Below are the records; copy each line in them that holds the word "will".

[Saved entries]
== Segment start ==
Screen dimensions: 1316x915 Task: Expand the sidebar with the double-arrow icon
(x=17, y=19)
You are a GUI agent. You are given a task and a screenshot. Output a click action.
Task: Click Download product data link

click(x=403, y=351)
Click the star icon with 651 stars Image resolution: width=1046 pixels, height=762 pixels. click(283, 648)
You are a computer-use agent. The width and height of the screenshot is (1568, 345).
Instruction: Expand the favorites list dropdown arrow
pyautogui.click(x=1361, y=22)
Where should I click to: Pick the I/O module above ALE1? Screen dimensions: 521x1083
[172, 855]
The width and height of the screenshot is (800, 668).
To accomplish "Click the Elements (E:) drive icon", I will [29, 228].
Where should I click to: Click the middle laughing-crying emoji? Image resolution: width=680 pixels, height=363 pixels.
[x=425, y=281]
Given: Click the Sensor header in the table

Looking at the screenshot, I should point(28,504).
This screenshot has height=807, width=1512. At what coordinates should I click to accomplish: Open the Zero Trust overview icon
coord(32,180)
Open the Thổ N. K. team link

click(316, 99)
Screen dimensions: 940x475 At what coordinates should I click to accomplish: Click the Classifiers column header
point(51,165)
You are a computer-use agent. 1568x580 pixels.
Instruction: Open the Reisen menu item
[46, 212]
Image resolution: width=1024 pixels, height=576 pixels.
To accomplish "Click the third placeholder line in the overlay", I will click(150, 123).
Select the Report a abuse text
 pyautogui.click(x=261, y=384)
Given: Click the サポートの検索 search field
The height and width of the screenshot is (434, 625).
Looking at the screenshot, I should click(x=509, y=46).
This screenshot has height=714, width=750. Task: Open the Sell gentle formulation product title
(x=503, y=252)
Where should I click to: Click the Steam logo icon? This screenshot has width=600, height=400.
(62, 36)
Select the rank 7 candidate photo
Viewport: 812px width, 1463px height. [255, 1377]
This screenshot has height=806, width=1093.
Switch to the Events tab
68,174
== Segment end ==
§ OUTPUT OF THE TASK:
To accomplish "Click the Elements (E:) drive icon", I will [29, 228].
To accomplish "Click the third placeholder line in the overlay", I will click(150, 123).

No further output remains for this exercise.